R&D expenditures in the pharmaceutical industry have seen a sharp increase while reliance on technology purchase seem to have declined; the share of technology purchase expenditure as a proportion of sales has declined and is less than 1% while that of R&D is more than 5%, showing a remarkable increase (Table 2). Presumably, foreign technology is now coming in through foreign direct investment, rather than arms-length technology licensing arrangements, which is now feasible given the liberal foreign direct investment regime in the industry.

Table 2 Trends in research and development (R&D) and technology purchase in the Indian pharmaceutical industry
Note: Computed from Prowess [homepage on the internet]. Centre for Monitoring Indian Economy Pvt. Ltd. Available from: https://prowess.cmie.com/. Accessed February 9, 2015.82

Public policy innovations

Health care access and innovations in health care provisioning are often not seen as complementary. We already discussed how entrepreneurial innovations along with product/process innovations can potentially be complementary. Given the possibility of increases in health care costs with the new IP regime, policy innovations become necessary to ensure affordable access to health care services. In this section, we discuss some of these health policy-related innovations as issues relating to IP policies have already been highlighted in an earlier section.

A high percentage of the out-of-pocket expenditure incurred on health care can be attributed to the purchase of drugs. The high price of patented drugs poses a barrier to universal access to health care. Horner3 argues that TRIPS-compatible IP regime would not bring any additional benefit to the population in the developing world as increasing number of pharmaceutical firms would be oriented toward lucrative Western markets with nations such as India continuing to be the “pharmacy of the developed world”. This is not necessarily the case as we have seen several firms focusing on developing country diseases and public health concerns – a few of these concern developing drugs to control pandemic influenza,66 malaria,67 and tuberculosis68 in developing countries, medication for intestinal worms,69 and setting up research centers70 that focus singularly on developing world diseases.

Other factors that may contribute to rising prices are: marketing practices adopted by pharmaceuticals along with weakening of DPCO. Marketing practices employed by several pharmaceutical companies aim to influence doctors to prescribe drugs by certain companies71,72 The high cost of these prescribed drugs and diagnostic services escalates the costs associated with treatment and might even deter several households from seeking treatment for ailments.

DPCO that came into force in 1970 was instrumental in controlling the price of essential drugs.
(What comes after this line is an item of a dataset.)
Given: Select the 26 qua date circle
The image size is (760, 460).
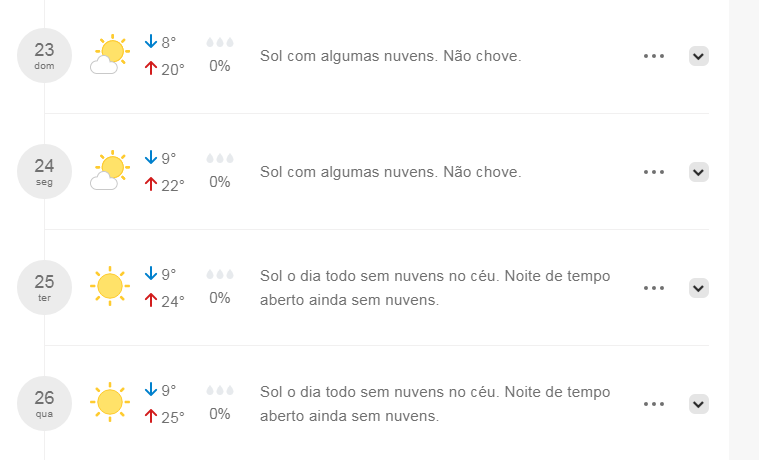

DPCO has the authority to monitor the prices of the drugs listed under the National List of Essential Medicines. The essential drugs list offers reference prices based on the lowest price alternative to make essential drugs affordable to all. The price regulation is carried out by the National Pharma Pricing Authority. DPCO monitored the prices of 75 drugs in 1995 and by 2002 only 30 drugs remained under price control. An argument supporting the trend maintains that due to rising competition in the Indian drug market, drugs are already priced very low36; while an alternate view maintains that the number of drugs under price control in the essential drug list must be increased.73 In a policy reversal in 2013, DPCO brought 348 essential drugs within its purview.9 The intervention is aimed toward controlling the expenditure incurred upon medical bills and demolishing the cost barrier to accessing health care.
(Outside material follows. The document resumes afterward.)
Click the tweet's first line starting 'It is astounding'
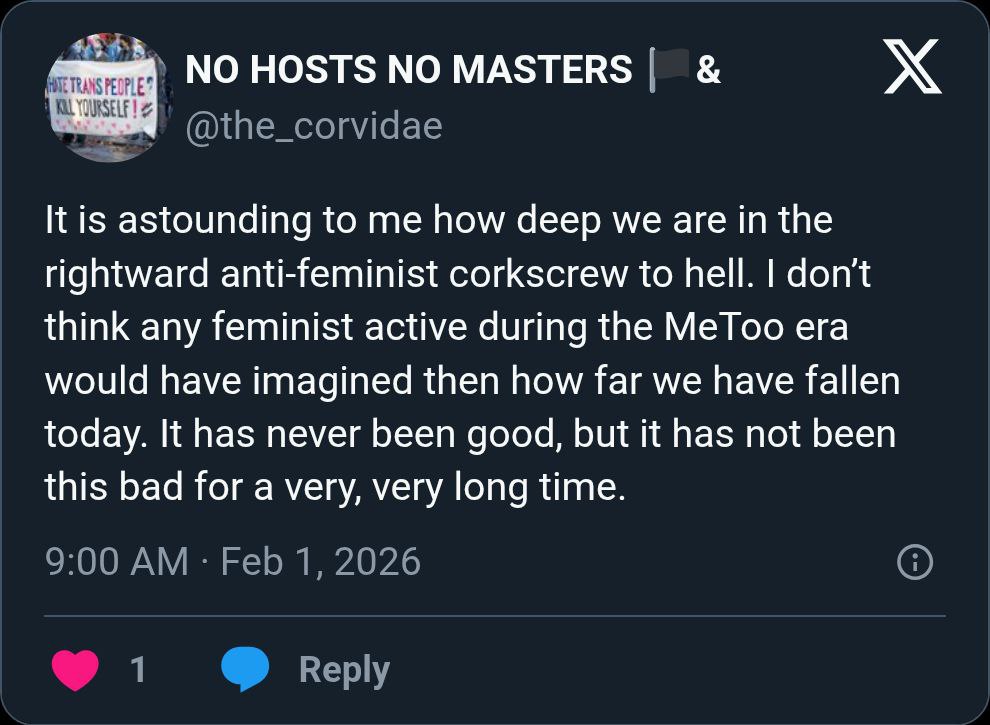point(438,220)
Recognizing the importance of keeping the drug prices affordable in the current context of the liberalized economy and the new IP regime, a few policy experiments seem noteworthy:

  1. The recent legislation – Uniform Code of Pharmaceutical Marketing Practices – aims to control the unethical and unwanted prescriptions and to ensure access to health for all. The legislation is currently voluntary in nature and mandates doctors to prescribe generic brand names. The current legislation is not a new development but is another effort to control the unethical practices and alliance between pharmaceutical companies and doctors.
  2. Introduced in the year 2008, Jan Aushadhi scheme aims at making low-cost and quality generic drugs available for sale to the general population. The ambitious project took off from Amritsar in the state of Punjab and at present 40 such stores have come up. The Jan Aushadhi scheme aims to enhance access, availability, and affordability.74,75 Spearheaded by the Department of Pharmaceuticals, Government of India, Jan Aushadhi aimed at popularizing the sale and purchase of quality generic drugs76 and to reduce the significant out-of-pocket expense incurred on the purchase of medicines for medical treatment.18
  3. Other state-based initiatives (Tamil Nadu Medical Services Corporation model, Nirmalaya) aim to enhance access to health care through the strengthening of supply side procedures for procuring and providing high quality and low-cost generic drugs.77,78 Additional state-based initiative such as mobile medical units in Bihar79 and Madhya Pradesh80 offers the communities located in difficult and remote topographies greater access to health care.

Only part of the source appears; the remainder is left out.